A recent study by the Antiretroviral Therapy Cohort Collaboration found that young people living with HIV have about the same life expectancy as the general population. This encouraging news joins other recent findings highlighting just how far the battle against HIV/AIDS has come. Much of this progress is due to the substantial investments U.S. taxpayers have made in research and public health over the past 36 years to stop the disease’s spread.
But as a scientist and registered nurse who deals with the effects of budget cuts every day, I see reasons for concern.
Public investment, moral imperative
The U.S. public investment in the HIV epidemic started in the 1980s as a moral imperative, as many people living with HIV were quickly dying from AIDS during the first two decades of the epidemic. By the end of the 20th century, the virus had no boundaries – it spread from country to country, no visa required.
The virus was infecting men, women, children and newborns from all backgrounds and countries, often striking down those who were in the most productive years of their lives. Mothers could no longer care for children, children were rendered orphans, and young adults were unable to work and provide for their families.
In 1996, highly effective HIV medications emerged, dramatically decreasing deaths from AIDS and allowing people with HIV to live higher-quality, more productive lives. For the 18 million people with access to HIV medications, HIV has become a chronic disease akin to heart disease or diabetes. This remarkable achievement has been possible only because of U.S. tax policy and our eventual recognition that we needed to harness our resources to help people affected by this virus.
On June 5, it will be 36 years since HIV was first reported, and the return on investment in this epidemic has been high. HIV is now a chronic, rather than fatal, disease throughout the world. New infections are dropping, and we are closer than we have ever been to achieving our goal of the “end of AIDS.”
The U.S. federal government spent nearly US$33 billion on funding for HIV/AIDS care, prevention and research last year – $26.4 billion domestically and $6.6 billion globally. That amount is likely to fall as President Donald Trump’s 2017 budget called for cutting about $340 million from domestic and international HIV funding, and his team may wipe out up to $6 billion in global spending on treating and preventing the disease.
It’s not just individuals infected with HIV and their families who benefit from this investment. The scaling up of HIV medication to people with HIV and others at risk for HIV (an innovative strategy known as pre-exposure prophylaxis, or “PrEP”) has helped to decrease new HIV infections. PrEP reduces the sexual transmission of HIV infection by more than 90 percent and among people who inject drugs, PrEP reduces transmission by more than 70 percent.
Furthermore, when people living with HIV take their HIV drugs every day and have no detectable virus in their blood, they become much less likely to transmit HIV to another person. This is a strategy known as treatment as prevention, or “TasP.”
Both PrEP and TasP are highly effective HIV prevention strategies requiring an awareness of one’s own HIV risk, availability of HIV testing and health care, and access to the HIV medications. In the United States, HIV testing and health care and access to the HIV medications are predominantly funded by the federal government, which in 2016 amounted to $20.8 billion.
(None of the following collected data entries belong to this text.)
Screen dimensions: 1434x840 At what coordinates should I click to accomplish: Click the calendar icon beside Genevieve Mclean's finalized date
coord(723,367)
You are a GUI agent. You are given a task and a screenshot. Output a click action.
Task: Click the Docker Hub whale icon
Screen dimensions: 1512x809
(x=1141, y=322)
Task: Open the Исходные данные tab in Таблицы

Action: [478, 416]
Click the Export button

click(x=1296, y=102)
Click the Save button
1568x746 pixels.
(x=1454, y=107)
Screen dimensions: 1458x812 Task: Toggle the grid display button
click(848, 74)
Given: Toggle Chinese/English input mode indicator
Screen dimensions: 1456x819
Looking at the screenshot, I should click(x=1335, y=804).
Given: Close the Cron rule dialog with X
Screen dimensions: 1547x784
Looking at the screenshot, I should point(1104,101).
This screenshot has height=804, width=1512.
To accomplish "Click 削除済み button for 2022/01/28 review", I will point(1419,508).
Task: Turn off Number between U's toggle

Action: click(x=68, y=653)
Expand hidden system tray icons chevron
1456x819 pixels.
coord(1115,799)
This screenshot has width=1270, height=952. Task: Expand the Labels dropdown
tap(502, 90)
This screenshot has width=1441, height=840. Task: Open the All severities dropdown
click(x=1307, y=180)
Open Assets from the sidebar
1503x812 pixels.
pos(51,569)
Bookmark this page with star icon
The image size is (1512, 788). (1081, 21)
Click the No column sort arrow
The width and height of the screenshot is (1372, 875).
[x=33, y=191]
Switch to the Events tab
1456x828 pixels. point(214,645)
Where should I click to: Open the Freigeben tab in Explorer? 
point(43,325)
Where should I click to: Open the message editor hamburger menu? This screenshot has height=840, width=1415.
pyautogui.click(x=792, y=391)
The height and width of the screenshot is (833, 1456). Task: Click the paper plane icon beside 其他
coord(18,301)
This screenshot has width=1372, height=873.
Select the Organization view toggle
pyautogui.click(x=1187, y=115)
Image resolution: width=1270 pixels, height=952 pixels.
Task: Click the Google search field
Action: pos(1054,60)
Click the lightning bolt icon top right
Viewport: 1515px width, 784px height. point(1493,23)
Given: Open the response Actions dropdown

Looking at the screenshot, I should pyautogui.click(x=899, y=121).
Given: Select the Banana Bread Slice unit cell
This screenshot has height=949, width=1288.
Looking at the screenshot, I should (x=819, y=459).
Unfortunately, there is also an enormous opportunity cost to cutting HIV funding: HIV treatment, care and research are expensive, but what happens if our nation stops making a robust investment to stop the spread of this epidemic? Without effective HIV prevention efforts, including PrEP and others, the HIV epidemic will worsen, potentially erasing much of the progress we have made to stop new infections and care for infected individuals.
Consequences of failing to act
A 2015 HIV outbreak in rural Scott County, Indiana, a community highly affected by injection drug use, demonstrated how quickly the virus can affect a community without proper resources. In January of that year, 11 people were diagnosed with HIV, a number that grew to 135 confirmed cases by April and 170 confirmed cases by June, related to drug use.
The average age of persons infected with HIV during this epidemic was 34. Most were men, and some of the women infected were pregnant. As seen among infections in the early years of the HIV epidemic, the Indiana outbreak struck young people in the most productive years of their lives. While these individuals will be able to access HIV treatment more easily than those who had been infected in the 1980s, they will need expensive lifelong treatment and care, likely through federally funded sources.
In early May, Congress passed the Consolidated Appropriations Act of 2017 . This budget bill acknowledged the significant value of the HIV prevention, treatment, care and research programs funded by U.S. taxpayers, and kept much of the domestic HIV funding that had been on the chopping block in the administration’s 2017 budget drafts. It is to their credit that members of Congress recognized the need to finish what we’ve started and took action to solidify the United States’ role as a leader in providing targeted, effective, results-oriented funding to eliminate AIDS.
Budgeting is complicated and messy. It is likely that the same cuts to HIV/AIDS funding will be proposed in the future. However, when we look at why Americans made this investment in the first place, and the shared benefits we all derive from it, I hope that lawmakers continue to see that HIV/AIDS funding is an investment worth protecting – and then defend it at home and abroad.